What is NAC anyway?

Click to see: Clear Choice Analysis logo

Generic network access control at its core is a simple concept: Who you are should govern what you're allowed to do on the network.

When all of the parts are in place, NAC will be a way to apply a policy for network access across LAN, wireless and VPN infrastructures. The access-control policy in NAC could range from simple, such as a go/no-go decision on network access or a choice of virtual LANs, or it could be as complex as a set of per-user firewall rules defining which parts of the network are accessible.

Within a NAC deployment, the IT manager uses three main elements to pick an access-control policy: authentication, endpoint-security assessment and network environmental information.

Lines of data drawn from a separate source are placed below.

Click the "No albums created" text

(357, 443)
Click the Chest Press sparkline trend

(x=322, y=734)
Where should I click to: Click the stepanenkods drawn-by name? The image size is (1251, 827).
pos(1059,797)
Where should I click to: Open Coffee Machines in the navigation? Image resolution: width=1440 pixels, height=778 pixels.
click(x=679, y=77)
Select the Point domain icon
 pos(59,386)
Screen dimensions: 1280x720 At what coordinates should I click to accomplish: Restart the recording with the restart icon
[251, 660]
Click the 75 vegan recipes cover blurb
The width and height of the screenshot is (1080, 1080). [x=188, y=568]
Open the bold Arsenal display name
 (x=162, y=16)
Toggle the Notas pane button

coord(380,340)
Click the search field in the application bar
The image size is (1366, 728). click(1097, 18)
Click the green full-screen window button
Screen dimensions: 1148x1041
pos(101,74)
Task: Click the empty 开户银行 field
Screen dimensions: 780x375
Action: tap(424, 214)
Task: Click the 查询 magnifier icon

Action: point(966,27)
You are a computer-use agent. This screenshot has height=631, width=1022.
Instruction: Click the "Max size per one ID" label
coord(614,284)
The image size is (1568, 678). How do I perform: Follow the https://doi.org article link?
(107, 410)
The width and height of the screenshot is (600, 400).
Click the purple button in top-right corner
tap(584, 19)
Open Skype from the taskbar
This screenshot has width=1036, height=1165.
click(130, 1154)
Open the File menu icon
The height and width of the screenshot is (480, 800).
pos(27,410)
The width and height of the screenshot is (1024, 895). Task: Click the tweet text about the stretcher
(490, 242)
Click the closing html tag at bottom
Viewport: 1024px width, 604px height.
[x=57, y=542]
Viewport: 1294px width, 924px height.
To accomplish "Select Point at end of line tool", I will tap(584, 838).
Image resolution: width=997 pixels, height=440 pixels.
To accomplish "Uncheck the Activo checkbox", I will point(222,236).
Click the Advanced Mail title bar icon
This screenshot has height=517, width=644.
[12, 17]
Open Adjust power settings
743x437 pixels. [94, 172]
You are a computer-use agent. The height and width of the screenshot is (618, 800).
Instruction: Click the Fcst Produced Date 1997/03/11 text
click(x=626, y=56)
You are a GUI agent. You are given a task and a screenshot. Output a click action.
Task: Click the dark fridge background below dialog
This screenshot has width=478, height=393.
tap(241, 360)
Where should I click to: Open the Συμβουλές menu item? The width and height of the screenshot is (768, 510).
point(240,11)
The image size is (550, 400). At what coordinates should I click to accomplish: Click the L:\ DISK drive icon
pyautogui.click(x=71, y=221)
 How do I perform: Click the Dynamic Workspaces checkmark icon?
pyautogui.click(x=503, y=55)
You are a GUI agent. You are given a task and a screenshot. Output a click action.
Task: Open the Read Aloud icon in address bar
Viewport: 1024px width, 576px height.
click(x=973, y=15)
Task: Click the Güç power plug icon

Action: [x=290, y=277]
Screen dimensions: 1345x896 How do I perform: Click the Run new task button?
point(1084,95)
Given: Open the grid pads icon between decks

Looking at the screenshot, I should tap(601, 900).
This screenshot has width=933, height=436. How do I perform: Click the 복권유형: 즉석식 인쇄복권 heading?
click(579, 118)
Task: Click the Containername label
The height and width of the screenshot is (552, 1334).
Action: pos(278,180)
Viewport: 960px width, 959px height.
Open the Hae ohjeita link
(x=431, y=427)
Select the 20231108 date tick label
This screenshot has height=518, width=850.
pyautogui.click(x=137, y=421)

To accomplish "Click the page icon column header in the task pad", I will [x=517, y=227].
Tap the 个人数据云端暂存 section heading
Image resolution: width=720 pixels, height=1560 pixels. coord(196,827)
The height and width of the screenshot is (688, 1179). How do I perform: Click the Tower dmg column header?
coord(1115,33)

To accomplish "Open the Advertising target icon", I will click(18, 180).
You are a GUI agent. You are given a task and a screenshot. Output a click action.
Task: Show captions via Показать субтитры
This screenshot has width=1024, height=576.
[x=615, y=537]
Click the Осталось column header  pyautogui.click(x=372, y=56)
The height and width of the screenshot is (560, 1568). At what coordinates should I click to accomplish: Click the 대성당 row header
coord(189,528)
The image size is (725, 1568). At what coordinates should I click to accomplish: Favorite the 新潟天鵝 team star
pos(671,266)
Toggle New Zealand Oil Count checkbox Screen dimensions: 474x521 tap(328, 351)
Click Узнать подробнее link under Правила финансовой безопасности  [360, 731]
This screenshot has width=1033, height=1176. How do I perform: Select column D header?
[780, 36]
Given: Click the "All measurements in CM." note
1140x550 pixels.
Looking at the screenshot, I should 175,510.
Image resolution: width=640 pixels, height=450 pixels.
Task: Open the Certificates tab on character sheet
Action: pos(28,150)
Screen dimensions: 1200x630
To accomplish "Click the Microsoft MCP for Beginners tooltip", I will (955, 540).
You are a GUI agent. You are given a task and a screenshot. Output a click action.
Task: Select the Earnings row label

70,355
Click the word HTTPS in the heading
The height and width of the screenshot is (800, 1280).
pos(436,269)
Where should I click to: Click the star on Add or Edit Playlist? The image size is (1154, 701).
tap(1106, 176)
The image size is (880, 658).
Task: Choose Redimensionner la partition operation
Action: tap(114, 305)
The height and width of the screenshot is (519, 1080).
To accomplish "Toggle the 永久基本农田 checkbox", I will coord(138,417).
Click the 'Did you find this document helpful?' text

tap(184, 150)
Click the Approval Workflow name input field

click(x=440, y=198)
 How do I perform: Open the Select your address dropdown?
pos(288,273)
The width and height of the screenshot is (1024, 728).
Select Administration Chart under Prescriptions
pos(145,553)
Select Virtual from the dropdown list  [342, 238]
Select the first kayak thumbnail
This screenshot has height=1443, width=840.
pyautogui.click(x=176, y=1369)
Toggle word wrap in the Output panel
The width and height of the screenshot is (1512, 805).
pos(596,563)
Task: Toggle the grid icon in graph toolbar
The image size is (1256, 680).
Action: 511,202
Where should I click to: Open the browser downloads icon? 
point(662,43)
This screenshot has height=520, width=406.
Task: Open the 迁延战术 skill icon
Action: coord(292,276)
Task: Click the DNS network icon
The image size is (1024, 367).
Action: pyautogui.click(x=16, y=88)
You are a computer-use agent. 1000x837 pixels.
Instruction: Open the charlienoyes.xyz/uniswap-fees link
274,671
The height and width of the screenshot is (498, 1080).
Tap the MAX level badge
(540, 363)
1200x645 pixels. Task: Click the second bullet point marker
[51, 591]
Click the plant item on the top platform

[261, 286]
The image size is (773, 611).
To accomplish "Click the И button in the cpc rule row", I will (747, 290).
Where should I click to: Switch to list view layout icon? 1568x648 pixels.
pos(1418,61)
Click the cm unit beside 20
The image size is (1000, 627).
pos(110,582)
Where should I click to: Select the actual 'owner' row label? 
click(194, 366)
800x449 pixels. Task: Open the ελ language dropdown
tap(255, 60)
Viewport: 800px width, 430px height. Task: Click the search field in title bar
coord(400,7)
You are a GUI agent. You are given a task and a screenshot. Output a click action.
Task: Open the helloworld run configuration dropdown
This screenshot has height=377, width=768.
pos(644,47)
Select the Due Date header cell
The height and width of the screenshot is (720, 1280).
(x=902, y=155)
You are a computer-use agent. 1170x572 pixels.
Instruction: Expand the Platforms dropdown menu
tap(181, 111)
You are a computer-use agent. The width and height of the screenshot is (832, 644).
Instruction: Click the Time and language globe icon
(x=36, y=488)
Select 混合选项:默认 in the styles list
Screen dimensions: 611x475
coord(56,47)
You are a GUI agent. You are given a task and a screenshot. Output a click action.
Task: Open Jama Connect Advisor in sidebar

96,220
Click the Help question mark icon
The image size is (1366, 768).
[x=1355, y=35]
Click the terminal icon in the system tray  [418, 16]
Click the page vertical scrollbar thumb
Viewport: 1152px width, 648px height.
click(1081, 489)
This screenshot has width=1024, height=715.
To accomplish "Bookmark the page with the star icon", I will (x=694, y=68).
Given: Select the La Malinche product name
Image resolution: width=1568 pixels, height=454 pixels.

Authentication is the straightforward "Who are you?" transaction that users are accustomed to with other applications. As a concept, NAC doesn't have special requirements for authentication.

A good NAC deployment would use the same authentication system as other applications. For example, if you're applying NAC to a remote access IPSec VPN tunnel, you should use the same authentication to bring up the IPSec tunnel as you do to authenticate a user.

Endpoint security assessment is the most complex part of selecting a policy in NAC, but it's also the driving factor for deploying NAC in the first place.

The underlying idea is that the security posture of the connecting laptop, desktop or server should be a part of access control policies. For example, if a connecting system doesn't have the standard corporate anti-virus package, the user should get a different access control policy than if everything is installed and all the signatures are up-to-date.